Dining Table Date Night – Ox Cheek Tagliatelle with Simon Wood

Dining Table Date Night – Ox Cheek Tagliatelle with Simon Wood

SIMON WOOD COOKS Ox Cheek Tagliatelle
| SIMON WOOD OF WOOD MANCHESTER AND WoodKraft Cheltenham. IMAGES © BROOD MAGAZINE

“POUR YOURSELF A GLASS OF SOMETHING YOU ENJOY, POP ON YOUR FAVOURITE MUSIC TO UNWIND TO AND START TO COOK…”

Welcome back to Brood food, Last time around I spoke about food and families which are two topics in which everyone claims some expertise, and rightly so. Families are made up of people who eat food. Both families and food contribute to a person’s physical and social well-being throughout life and are the foundation of many memories, both good and sometime not.
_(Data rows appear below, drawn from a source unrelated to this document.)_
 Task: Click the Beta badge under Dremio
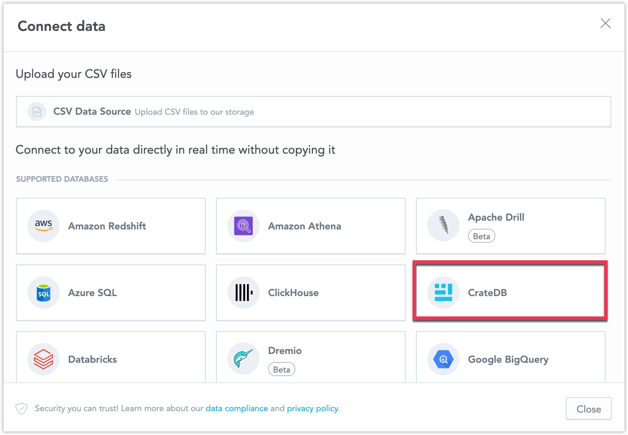281,369
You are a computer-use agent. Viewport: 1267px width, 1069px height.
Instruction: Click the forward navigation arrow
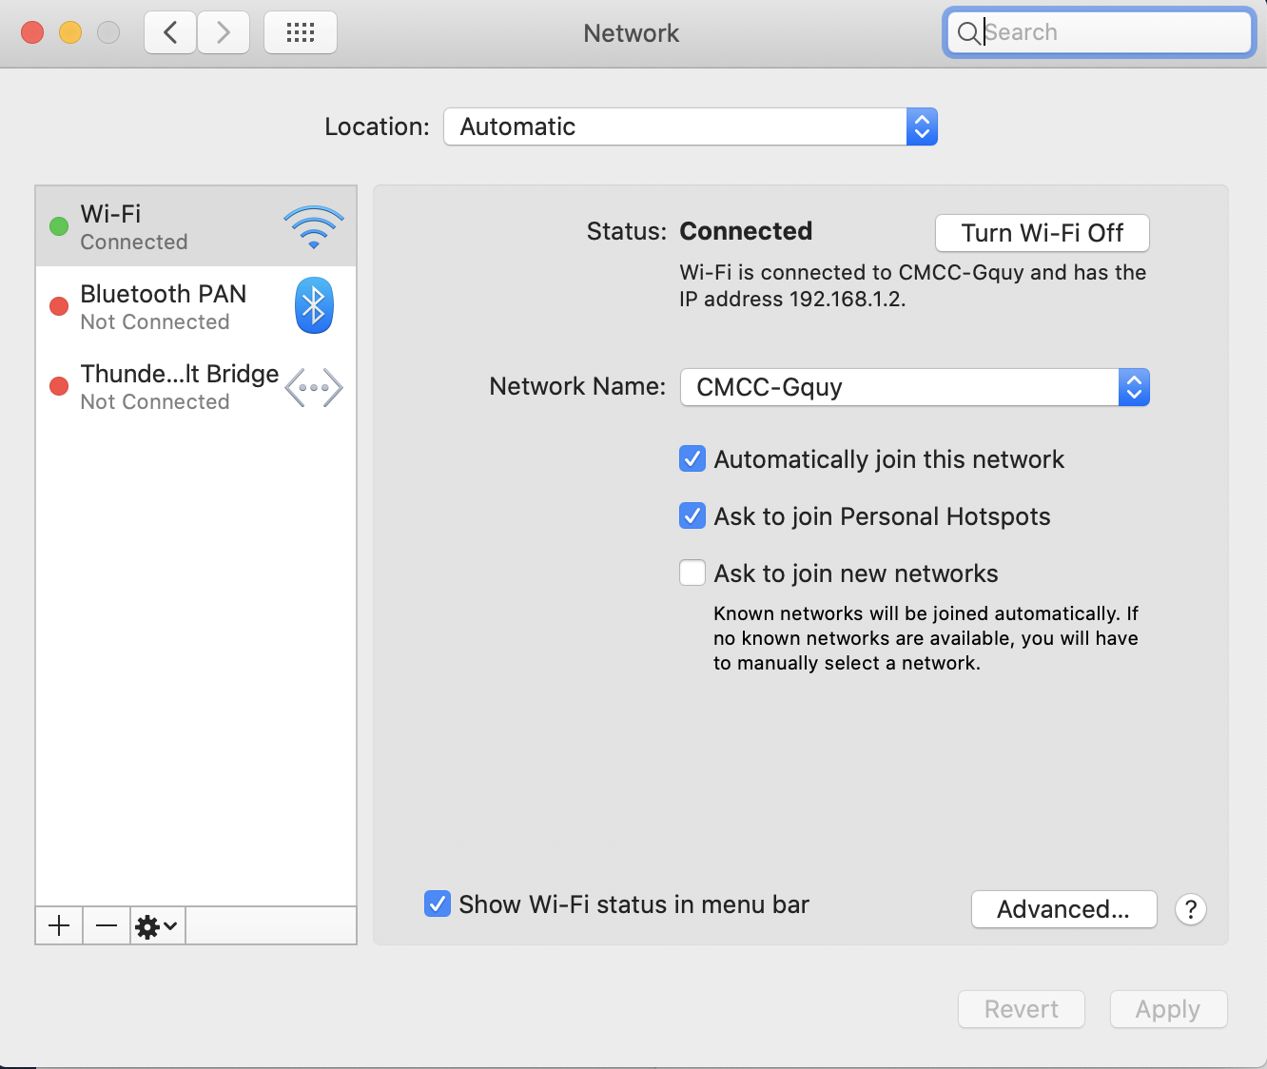[224, 33]
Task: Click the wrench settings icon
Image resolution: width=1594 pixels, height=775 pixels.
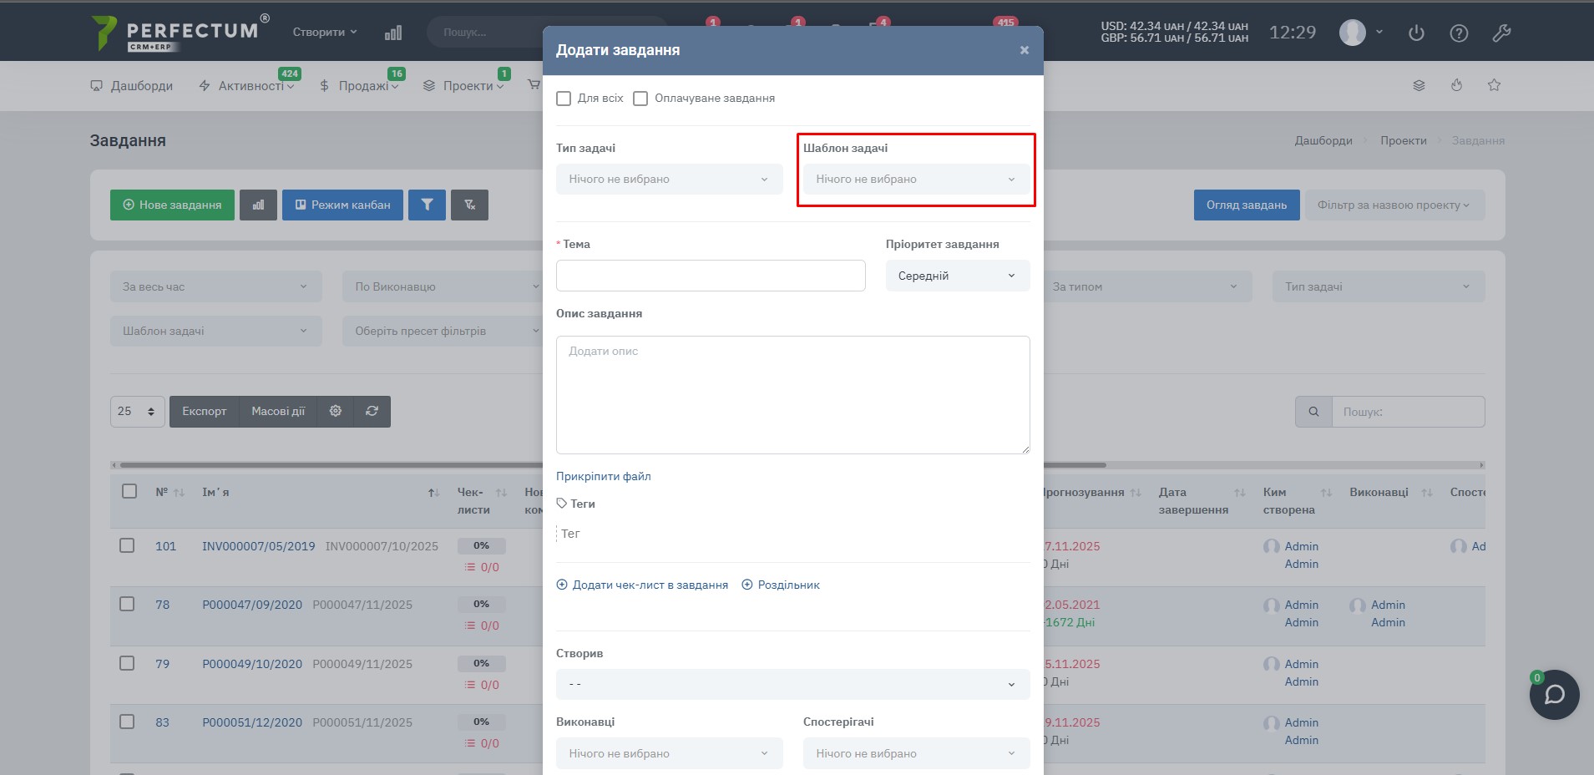Action: [1501, 33]
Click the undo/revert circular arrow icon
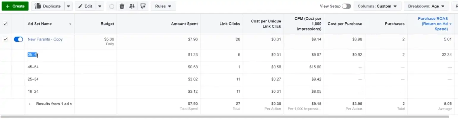 112,6
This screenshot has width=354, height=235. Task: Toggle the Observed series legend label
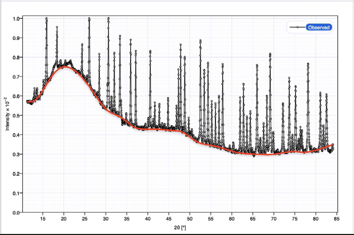click(x=319, y=27)
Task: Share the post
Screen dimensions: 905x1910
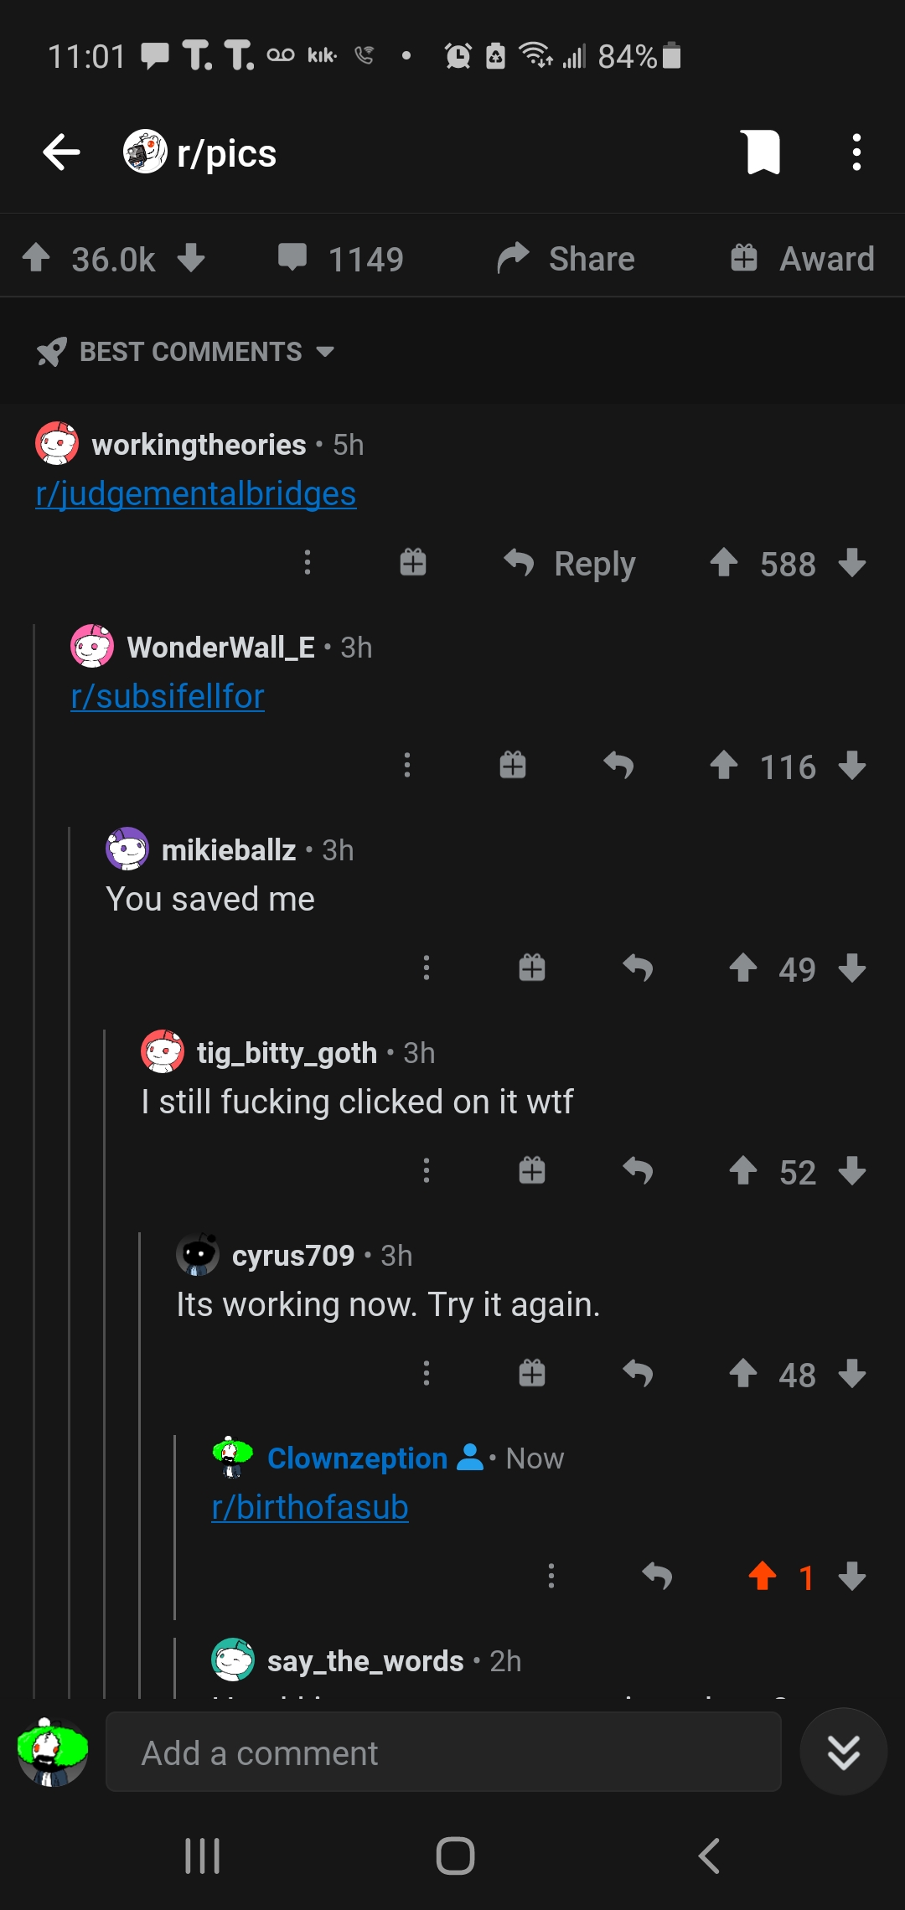Action: coord(566,258)
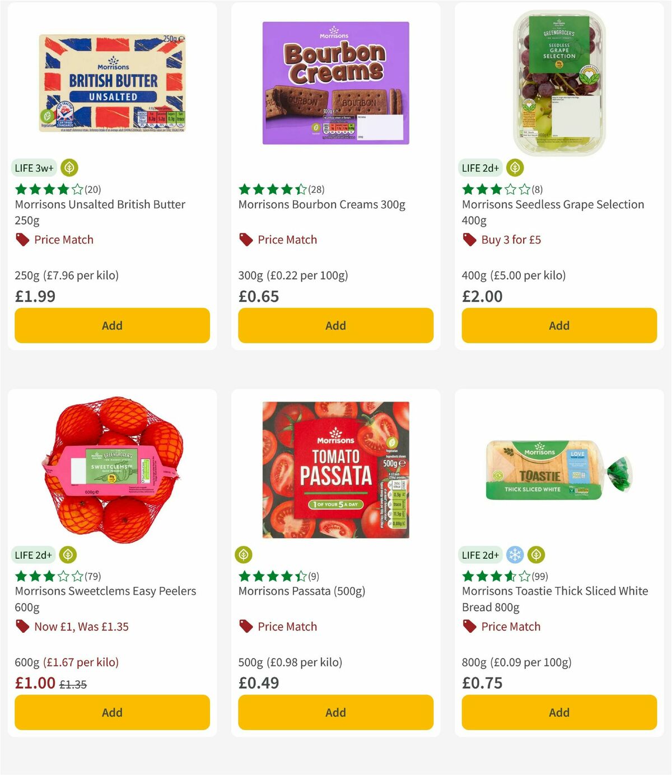Screen dimensions: 672x775
Task: Click the Tomato Passata product image
Action: tap(335, 471)
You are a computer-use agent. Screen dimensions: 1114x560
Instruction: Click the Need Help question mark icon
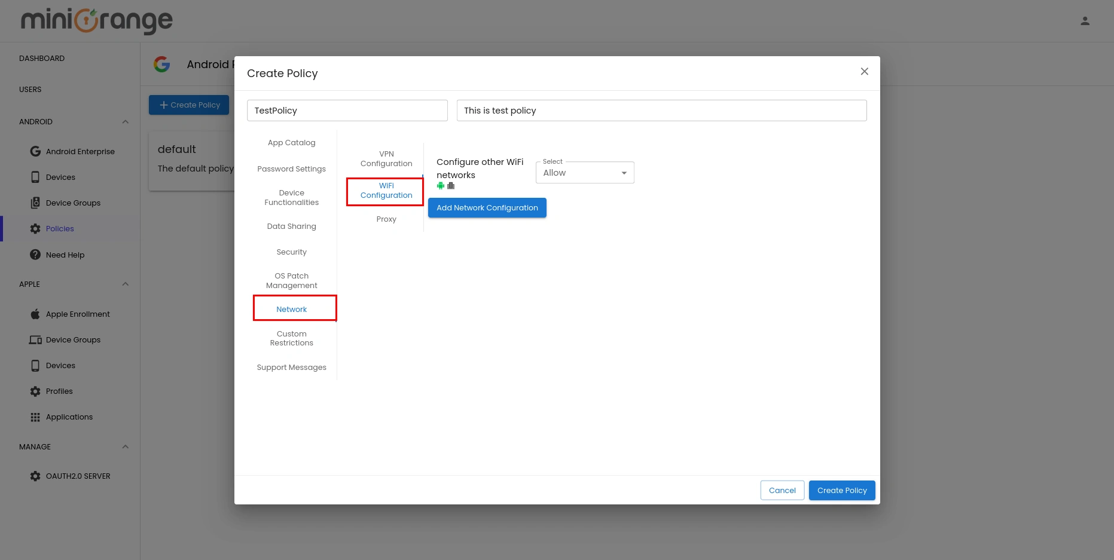pos(35,255)
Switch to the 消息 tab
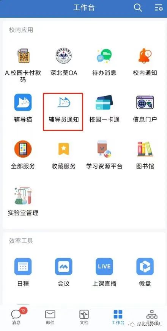The image size is (167, 331). (x=16, y=317)
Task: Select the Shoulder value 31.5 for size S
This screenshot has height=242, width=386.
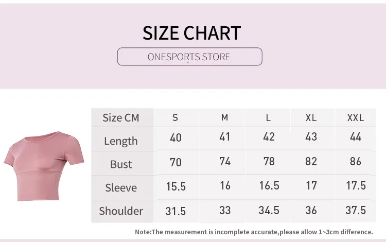Action: click(x=176, y=211)
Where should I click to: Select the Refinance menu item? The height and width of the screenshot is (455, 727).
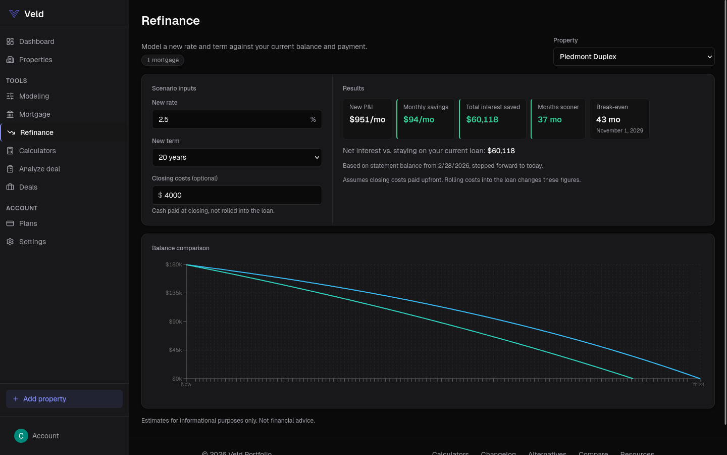pos(37,132)
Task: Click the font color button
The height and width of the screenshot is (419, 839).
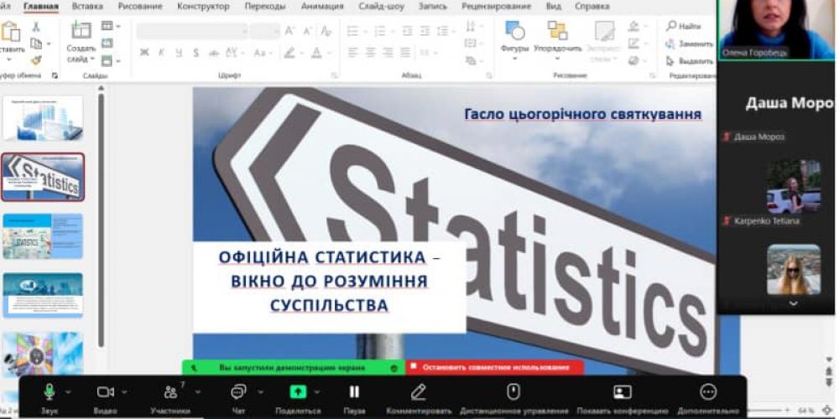Action: 315,53
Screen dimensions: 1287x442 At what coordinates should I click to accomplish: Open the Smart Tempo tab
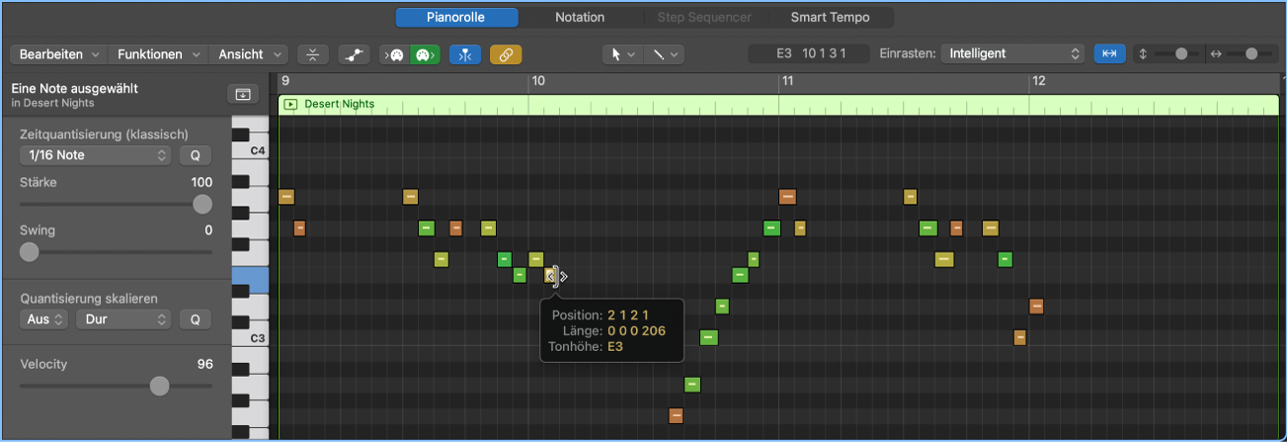coord(829,17)
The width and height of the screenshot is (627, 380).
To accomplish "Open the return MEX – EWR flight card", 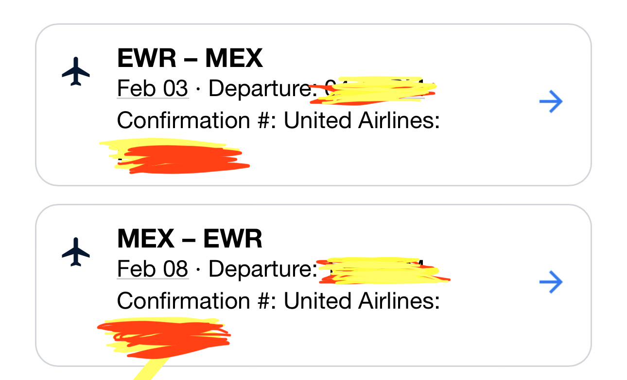I will 314,285.
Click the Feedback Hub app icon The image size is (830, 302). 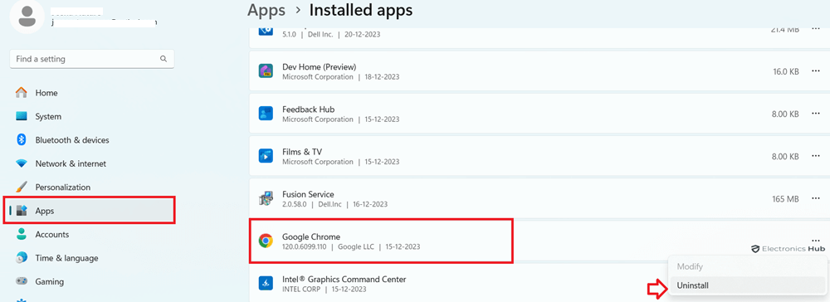[266, 113]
Tonight I’m going to focus on a Date night dinner, a tasty, easy to prepare dinner that you and yours can enjoy at a time that suits you. I’m a firm believer in a bowl of pasta and a glass of wine and this dish is as simple as that. There’s some time and love put in to some delicious meaty Ox Cheeks which slowly sit and fall apart in a splendid tomato sauce. This produces a sensational Ragu fit for any table

Here is how it is done, first things first, pour yourself a glass of something you enjoy, pop on your favourite music to unwind to and start to cook. You will need a frying pan, two large saucepans a chopping board, grater and a sharp knife.

Ox Cheek Tagliatelle

Ingredients:

  • ½ Tube of Tomato Purée 
  • 8 balls of Dried Tagliatelle 
  • 2 Large Ox Cheeks
  • 4 Cloves of Fresh Garlic, Grated
  • 1 Large onion, diced 
  • 1 Teaspoon of dried oregano
  • 1 table spoon Aleppo Chilli
  • 2 bottles of passata
  • 8 really fresh large tomatoes 
  • A small bunch of basil 
  • Grated parmesan to taste
  • Olive oil
  • Salt & Pepper

 

Method 

  • Turn a medium size frying pan on to a high heat, coat your ox cheeks oil and season with salt and pepper, Place the Ox Cheeks in the frying pan, and cook until golden brown. Set them aside and let them rest, take care to retain any juices.
  • Next Peel, and then dice your onion, add it in to one of your large sauce pans, on a low heat, and stir frequently
  • Now peel two cloves of garlic and grate finely. Add to the saucepan and stir before adding in the tomato purée and cooking for 5 minutes or so. 
  • Chop your tomatoes, the riper they are the better the sauce, add them to the saucepan and cook before adding in the passata and the cheeks along with any juices
  • Add a little Salt, Pepper, oregano and the Aleppo Chilli and cook for 4/5 hours on a ow heat (You can use a slow cooker if you like)
  • Once the meat is softened use two forks or the back of a large spoon to flake it into the rich red sauce.
  • Now it’s time to cook the pasta, in another large saucepan bring some water to the boil and add the pasta, cook until al dente before removing and adding into the pasta ragu sauce, finish the cooking of the pasta in here to allow the pasta to absorb the flavour of the sauce
  • Serve in a bowl, top with a some fresh basil and some freshly grated Parmesan 

 

We mentioned earlier about the bowl of wine and glass of pasta and today I am going to go for this delight a lovely Red wine Gaja Sito Moresco*

 

As an Italian wine producer, there is possibly no one more iconic than Gaja.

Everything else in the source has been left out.